Fe Fi Fo Dum, I smell the blood of a <dead> CFO...
For a lot of people this article will be a little abstract and invite the kinds of threads one has seen so far - many of the same arguments and platitudes. Configuration errors in application...not ______ fault; their support didn't try hard enough, or know enough _____; it's Oracle, or they didn't know enough about it _______, etc...
None of that matters. One can take Unices/Linuces experts - I mean hard core, "if you dare run X-Services, you're a sissy and a fool; let's write our own distro" kinds of people and it will still either fail or cost a heck of a lot more than using .NET and Microsoft's "Platform." I see it every single day. Why? Simple...it just takes longer - no matter how skilled; no matter how devoted, it just takes too long to get the job done with OSS. Even for people who know; even for people who just dig the CLI [and we do, really].
One of two things happens. One does it all internally and the line item costs on the P&L are too high and not worth it, or one uses external companies and those same external sources have to take too much per client to succeed commercially. Either way, it costs too much and cannot be justified. It happens slowly, but at the same time quickly...one looks down and notes that line item and pretty soon the CFO sounds more like Hal - an example and a reason for it all.

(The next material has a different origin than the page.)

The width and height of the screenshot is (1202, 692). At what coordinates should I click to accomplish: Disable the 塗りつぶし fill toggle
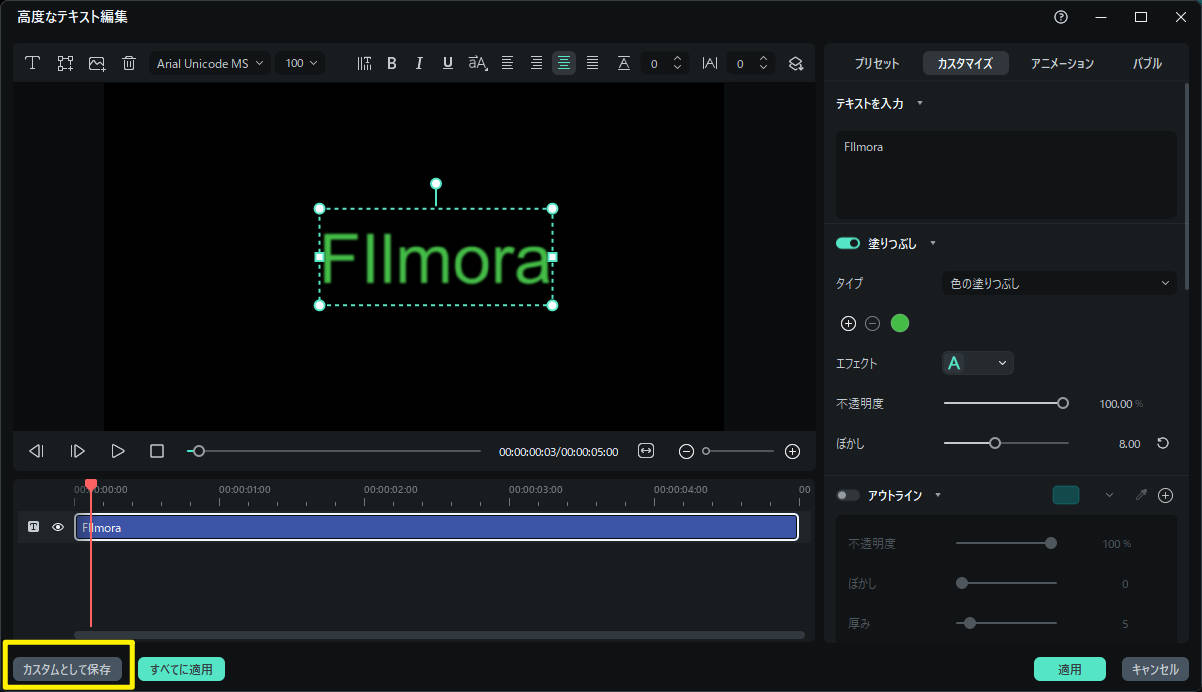848,243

Doesn't matter how or why when in the end it fails; when in the end, the guy signing the checks says, "No more." In our case, it is even more personal and more tragic, because as we have succeeded [using .NET], we've been able to underwrite friends and colleagues not at all unlike the examples used in the article [only worse]. I can actually see the conversations - masked by the polite language used. In our case, we've been both the experts and the guys signing the checks and we do say, "no more." Gawd, it is maddening - I can just about see the configuration files that were left as defaults that tanked them, too - doesn't matter [seen them before; fixed them before], it just takes too long and costs too much.

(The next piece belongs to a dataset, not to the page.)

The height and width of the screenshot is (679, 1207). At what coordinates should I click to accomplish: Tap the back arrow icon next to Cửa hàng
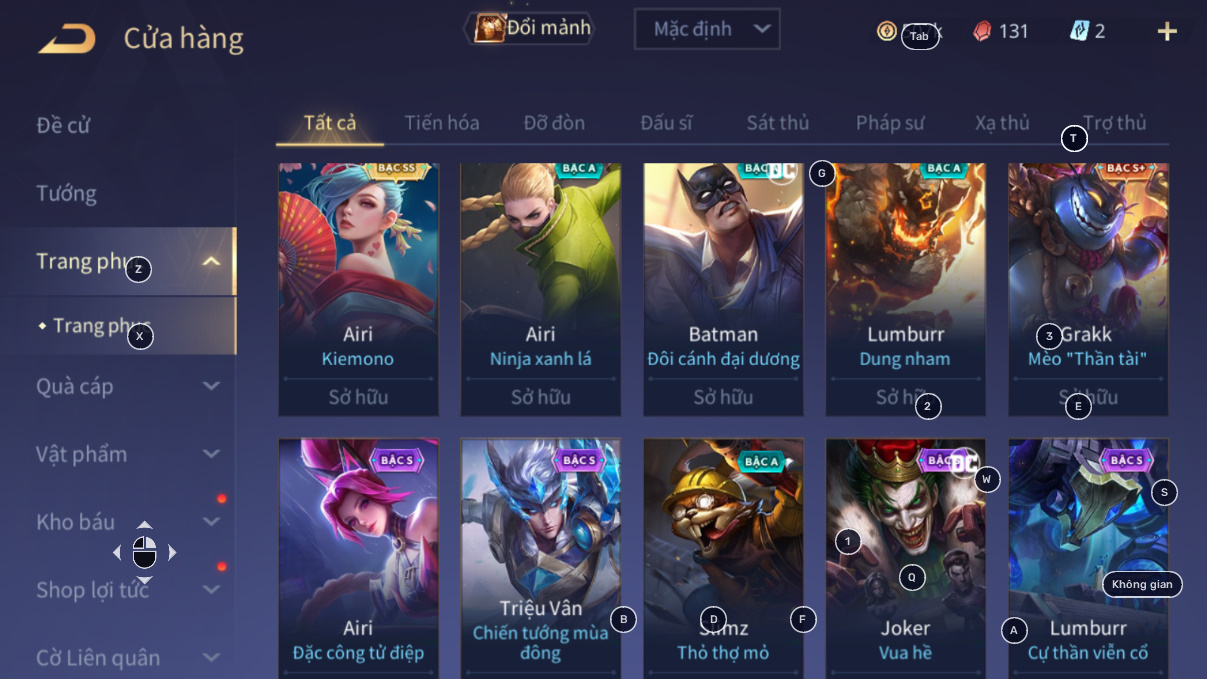tap(67, 39)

It is so much simpler - OSS: "but you can x, y and z..." .NET Platform: "Yes, and I can pull my own teeth, too, but why would I want to; point is, I don't have to." OSS: "but it isn't my fault; it's Oracle; it was Apache's config file..." CEO: "Tommy, I really could give a flip at this point; all I know is that a bunch of kids using .NET have kicked our backsides in at a 500x multiple and since moving to them and listening to them, it all works and it flies; this is over." OSS: "but we could have, should have, would have...." .NET/CEO: "Hey Chris, hand me that drivers disk so I can burn this thing down and put W2K3 on it."